De tanto en tanto, la memoria se mueve hacia atrás. Miran desde una ventana cerrada las imágenes de un camino que ha quedado lejos, pero que se vuelve presente, insistentemente cotidiano. De tanto en tanto, la añoranza corre y descorre. Y hay la lágrima por aquella casa natal en la que el tiempo no ha sido mucho mejor. De tanto en tanto, tejen el relato que aromatiza su sangre, que les sensibiliza la piel, los ojos y el alma. Con arrojo, sin embargo, salen al campo de juego para disputar el nuevo partido, y levantan su entereza porque tienen la seguridad de que, con la nueva ejecución de la ley de ventaja, nadie podrá morir de pasadas nostalgias.

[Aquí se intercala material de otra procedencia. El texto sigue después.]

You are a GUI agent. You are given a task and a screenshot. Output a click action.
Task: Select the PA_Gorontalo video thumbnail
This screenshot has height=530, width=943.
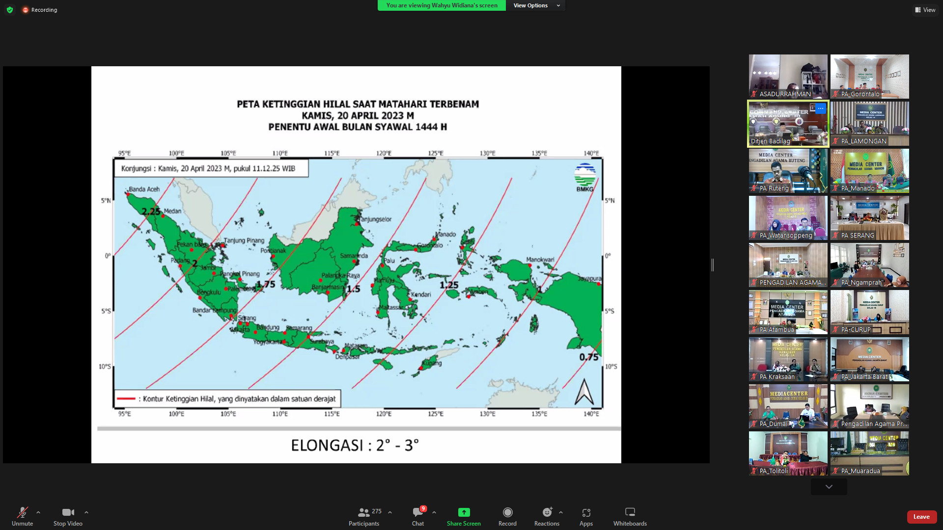point(869,76)
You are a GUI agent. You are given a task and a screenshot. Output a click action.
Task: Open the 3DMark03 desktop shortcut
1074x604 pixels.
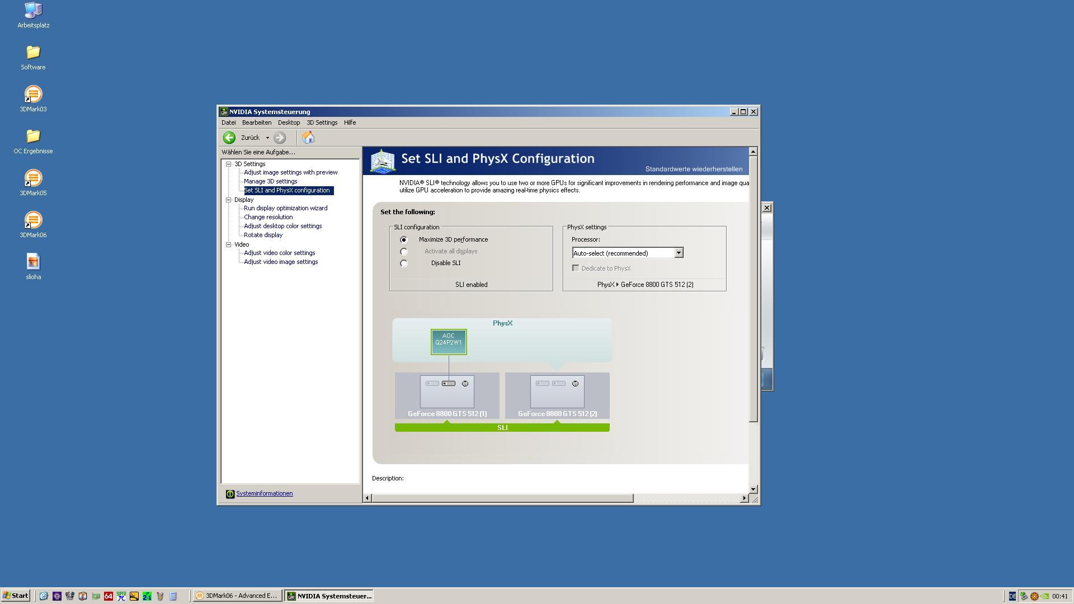pyautogui.click(x=33, y=95)
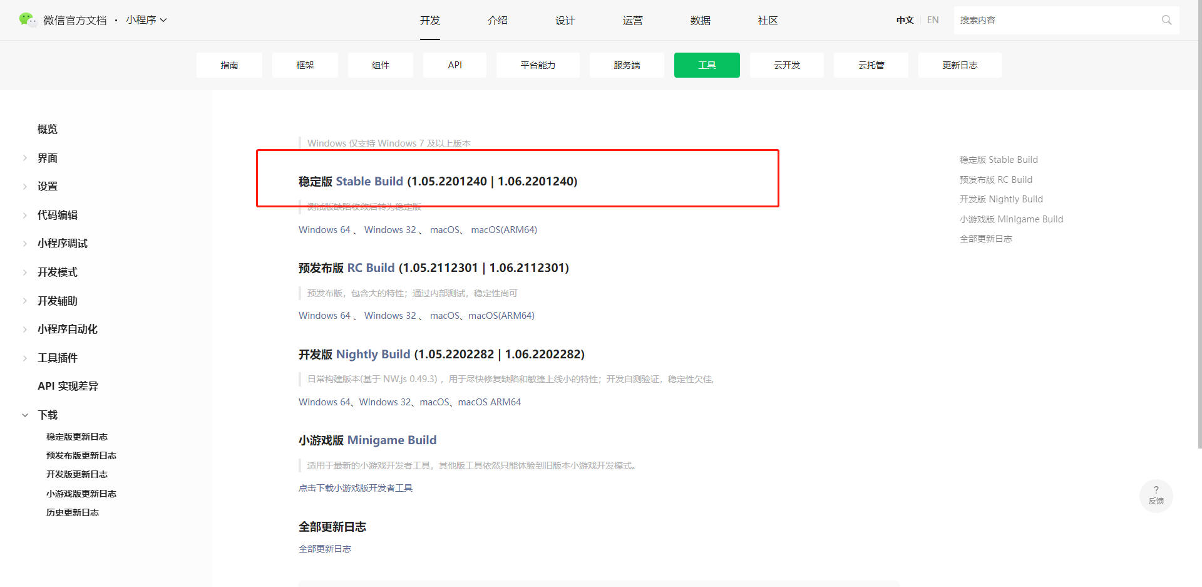
Task: Open the 全部更新日志 link
Action: click(x=325, y=548)
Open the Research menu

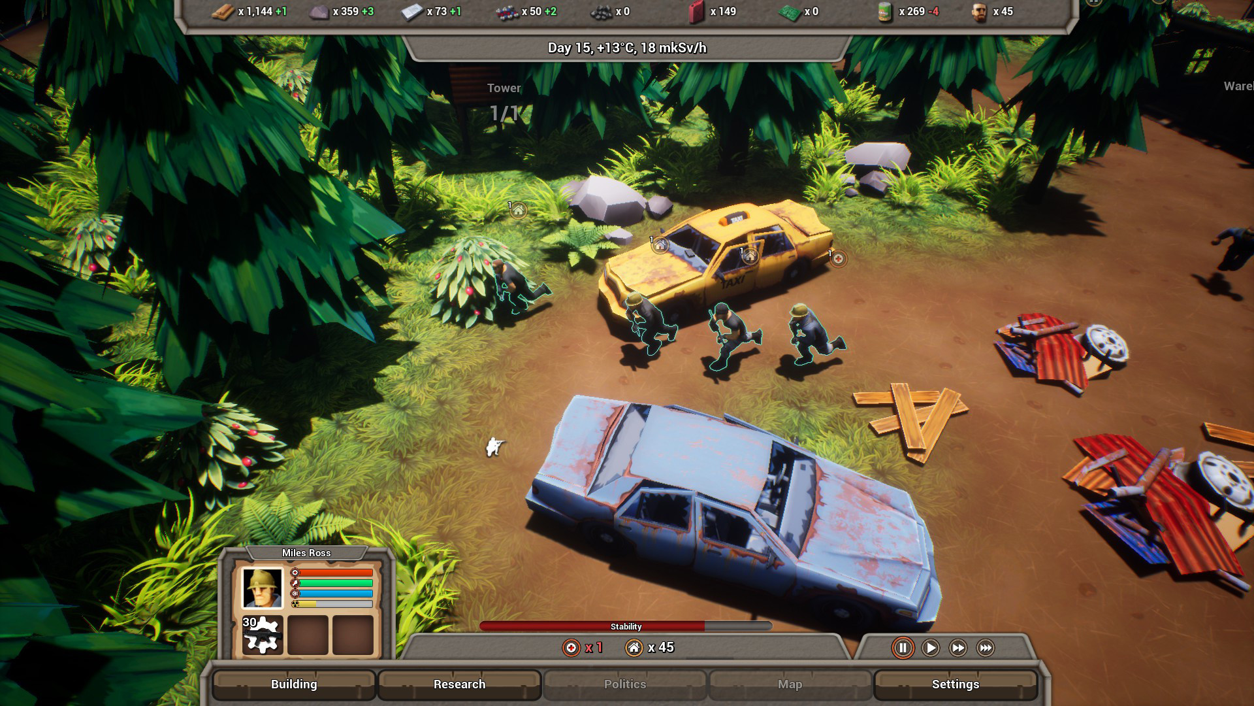pos(459,684)
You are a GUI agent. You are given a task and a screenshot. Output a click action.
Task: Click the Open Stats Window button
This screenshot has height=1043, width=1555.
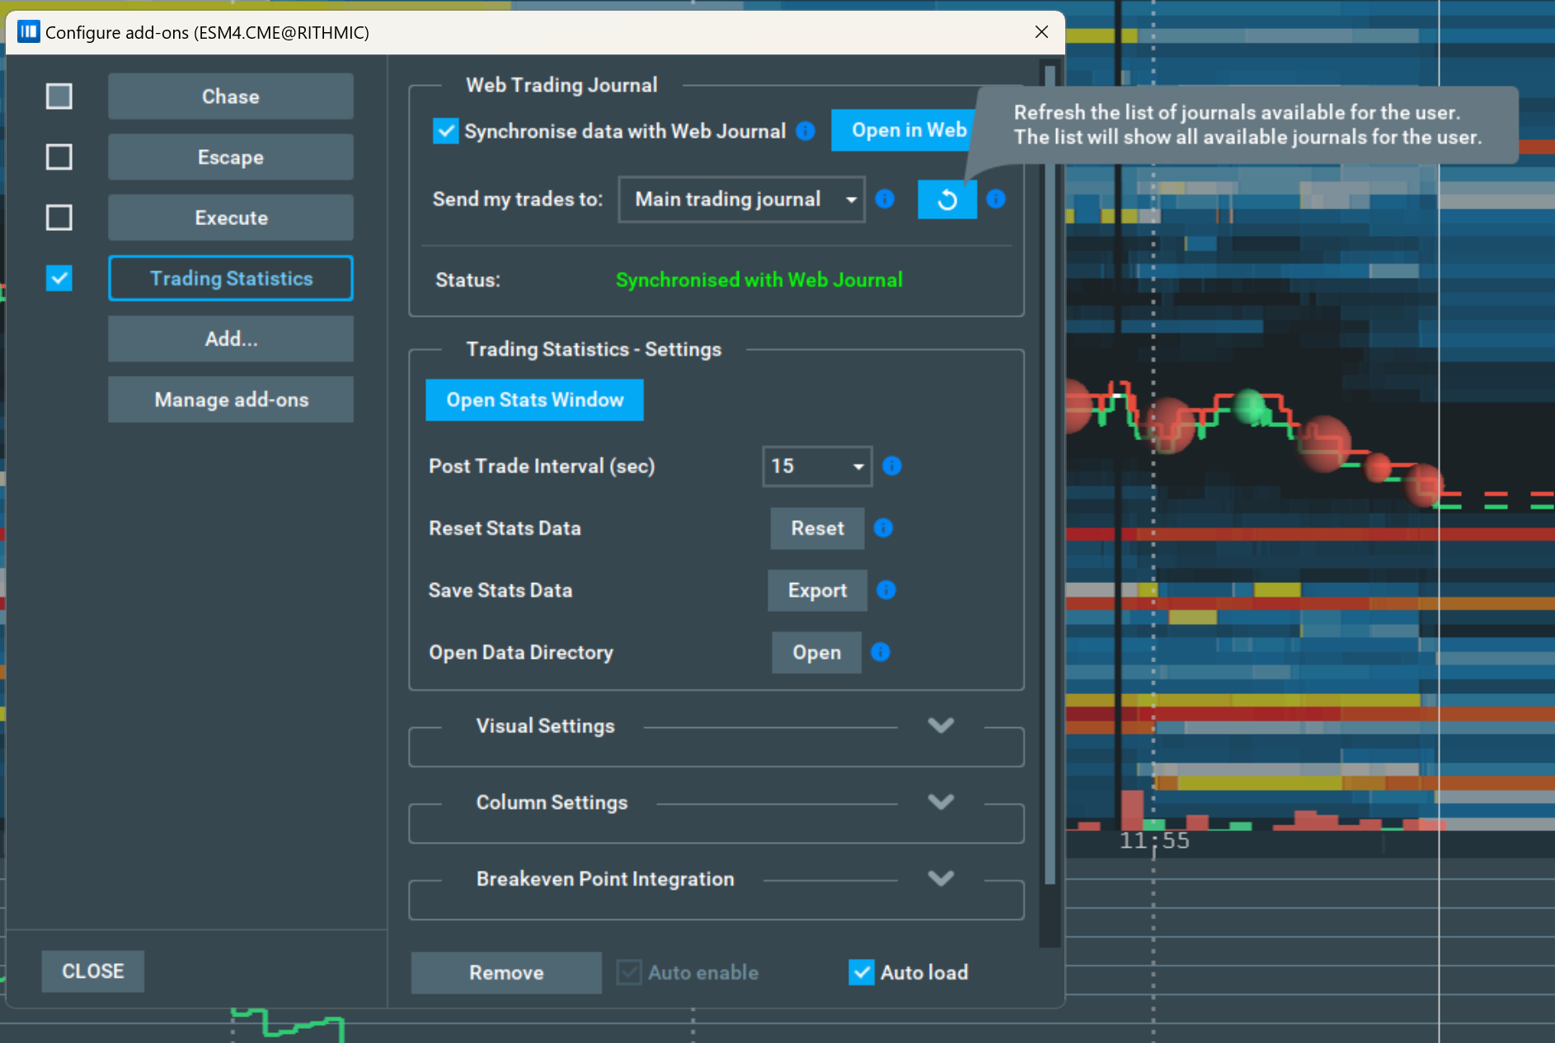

Mi sangre perfumada de tales recuerdos vuelve a bajar hoy del mismo barco, reverbera en vanidades, se agita, se levanta. Lleva una trayectoria, la asume y elige quedarse. Se libera del cansancio y se hace grande. Vitorea su carta de identidad. La luce en su ojal más visible. La defiende como estandarte. Mi vida, germen de sus vidas, extiende, por largo tiempo, la herencia más valiosa: memoria y camino. Mi vida, gloria del perfecto transcurrir de mis abuelos, reparte espigas en su bonito nombre, hilando abrazos de lana.

Y así y aquí estoy yo: tan cerca y tan lejana. Y así y aquí sigo yo: elevando en canzoneta el monótono canto que, desde una tribuna de fieltro, anima al equipo de sus amores. Y aquí, habiendo entendido que en esta tierra de promesas hubo, finalmente, una gustosa recompensa, voglio vivere cosí: con il sole in fronte de mi casa.

No ven sino el camino, la vigilia de la última palabra y la voluntad de ir más allá de uno mismo.